Cutting the angles on the mallet head
I’ll point out that you’ll notice in the last step, the sides of the head are already cut. For whatever reason, I did this before gluing the head up. This was dumb and made the glue-up a lot trickier. If you’re doing this, you can do the cuts on the sides of the mallet head after glue up, and you’ll have a perfectly flat surface without any fuss. I simply set the miter saw to 5 degrees either way, and made the cuts.
Nearly complete – one hiccup
At this point, I could have begun using the mallet, but I wasn’t happy with how I chose to do the taper, as I alluded to earlier. I made the tapers go all the way to the end, which I didn’t like – I wanted the “grab” area to be a little thicker than this allowed, plus be flat. Also, I think the tip of the handle sticks farther out than it really needs to.
I ended up cutting a new piece out of my remaining scrap for the handle. I double-stick taped the new handle to the old one, and used a flush trim bit in the router to only match the part of the taper needed to match the wedge in the now-complete head of the mallet. I was able to use the same technique with some straight pieces of MDF to get the bottom of the handle to be a straight 1-1/8″ or so piece.
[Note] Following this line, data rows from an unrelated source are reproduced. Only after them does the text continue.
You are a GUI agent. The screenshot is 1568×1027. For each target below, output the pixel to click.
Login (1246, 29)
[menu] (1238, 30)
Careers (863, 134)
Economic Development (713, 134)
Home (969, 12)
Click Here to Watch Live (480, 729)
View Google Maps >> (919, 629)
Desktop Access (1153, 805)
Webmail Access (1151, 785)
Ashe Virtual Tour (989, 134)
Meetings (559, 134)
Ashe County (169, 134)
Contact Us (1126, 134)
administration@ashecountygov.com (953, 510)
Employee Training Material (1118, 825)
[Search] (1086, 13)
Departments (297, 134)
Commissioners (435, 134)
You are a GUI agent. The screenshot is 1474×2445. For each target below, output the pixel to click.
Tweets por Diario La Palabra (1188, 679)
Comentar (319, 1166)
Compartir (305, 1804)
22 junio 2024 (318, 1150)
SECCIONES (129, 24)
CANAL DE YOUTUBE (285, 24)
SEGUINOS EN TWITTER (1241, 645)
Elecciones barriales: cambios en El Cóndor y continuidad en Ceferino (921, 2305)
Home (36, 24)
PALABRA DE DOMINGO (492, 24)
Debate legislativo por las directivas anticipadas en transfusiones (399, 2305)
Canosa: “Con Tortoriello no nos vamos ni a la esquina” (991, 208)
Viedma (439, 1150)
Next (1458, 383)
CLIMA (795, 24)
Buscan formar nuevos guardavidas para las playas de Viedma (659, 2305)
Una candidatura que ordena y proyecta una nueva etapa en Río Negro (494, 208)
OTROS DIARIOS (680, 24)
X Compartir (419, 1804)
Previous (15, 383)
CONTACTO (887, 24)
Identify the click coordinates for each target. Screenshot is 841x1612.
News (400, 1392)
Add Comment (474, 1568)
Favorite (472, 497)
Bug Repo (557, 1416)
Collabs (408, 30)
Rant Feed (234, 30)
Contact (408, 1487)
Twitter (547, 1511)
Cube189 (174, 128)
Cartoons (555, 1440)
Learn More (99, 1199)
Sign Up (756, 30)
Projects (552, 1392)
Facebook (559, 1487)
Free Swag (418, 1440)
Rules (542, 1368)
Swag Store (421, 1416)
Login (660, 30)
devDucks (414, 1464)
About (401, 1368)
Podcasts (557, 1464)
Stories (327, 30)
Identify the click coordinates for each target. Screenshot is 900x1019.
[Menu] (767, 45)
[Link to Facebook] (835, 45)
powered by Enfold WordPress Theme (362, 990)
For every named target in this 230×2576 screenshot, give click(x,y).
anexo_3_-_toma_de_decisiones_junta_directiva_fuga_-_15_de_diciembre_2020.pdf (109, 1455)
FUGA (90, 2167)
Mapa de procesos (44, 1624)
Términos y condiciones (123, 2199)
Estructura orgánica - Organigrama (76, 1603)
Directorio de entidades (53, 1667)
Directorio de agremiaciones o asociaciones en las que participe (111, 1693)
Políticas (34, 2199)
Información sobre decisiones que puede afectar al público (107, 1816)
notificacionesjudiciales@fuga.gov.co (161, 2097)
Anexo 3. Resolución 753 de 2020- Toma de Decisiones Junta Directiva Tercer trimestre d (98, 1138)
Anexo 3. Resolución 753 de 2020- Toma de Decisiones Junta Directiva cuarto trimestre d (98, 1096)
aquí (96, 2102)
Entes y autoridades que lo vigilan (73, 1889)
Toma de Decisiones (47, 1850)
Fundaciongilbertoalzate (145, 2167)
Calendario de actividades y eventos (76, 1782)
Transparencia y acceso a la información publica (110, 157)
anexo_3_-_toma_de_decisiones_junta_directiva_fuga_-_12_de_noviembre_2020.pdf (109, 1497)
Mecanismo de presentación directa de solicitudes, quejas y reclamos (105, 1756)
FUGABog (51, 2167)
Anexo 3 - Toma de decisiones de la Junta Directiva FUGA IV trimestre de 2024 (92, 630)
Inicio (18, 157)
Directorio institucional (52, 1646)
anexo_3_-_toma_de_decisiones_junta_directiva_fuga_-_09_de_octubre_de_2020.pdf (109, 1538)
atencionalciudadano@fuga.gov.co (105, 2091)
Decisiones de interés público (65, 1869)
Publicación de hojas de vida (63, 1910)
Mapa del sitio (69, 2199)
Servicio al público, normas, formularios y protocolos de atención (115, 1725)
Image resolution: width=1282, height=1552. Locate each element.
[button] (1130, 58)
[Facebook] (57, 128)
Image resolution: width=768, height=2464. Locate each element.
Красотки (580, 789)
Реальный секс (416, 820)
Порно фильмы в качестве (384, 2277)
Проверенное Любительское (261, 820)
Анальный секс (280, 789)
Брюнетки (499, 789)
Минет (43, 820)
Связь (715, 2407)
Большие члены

Here are a few more pictures. Next time, I would probably do a template in 1/4″ MDF or something, and use a similar technique. The advantage there is you can just flip the template over to make a symmetrical match on both sides very easily. There isn’t much material to remove, so a 1/2″ flush trim bit readily gets rid of it, even in a hard wood like ash. I did skim down the sides first before trimming all the way to the template; there’s no reason to make the router bit hog out too much material at once and put stress on it.
At this point, all that was left was routing some nice edges on the mallet, so it didn’t have sharp corners. First, I used a 1/4″ roundover bit in the router table to make a nice grip area on the handle. After that, I used a chamfer bit to put chamfers all around the entire mallet.
You could just use the mallet as it sits, but I chose to finish it to prevent it from getting scratched, etc any sooner than necessary. A lot of people use boiled linseed oil to add weight to the mallet head. I didn’t have any on hand, and the thing is pretty heavy anyway, so I just used some Watco danish oil and wipe-on poly I had in the shop. I didn’t really worry about the glue I accidentally wiped on the laminated face or anything – I wasn’t in it for show, just to get something on there so it would hold up a little bit better.
The mallet has come in extremely handy since I made it, and I could see making a large variety of sizes for different uses. I didn’t have to buy anything I didn’t already have on hand, so the price was right, and it’s a very easy job. To me, it’s much better to build a laminated wooden mallet than spending a bunch of money on a commercially-built version.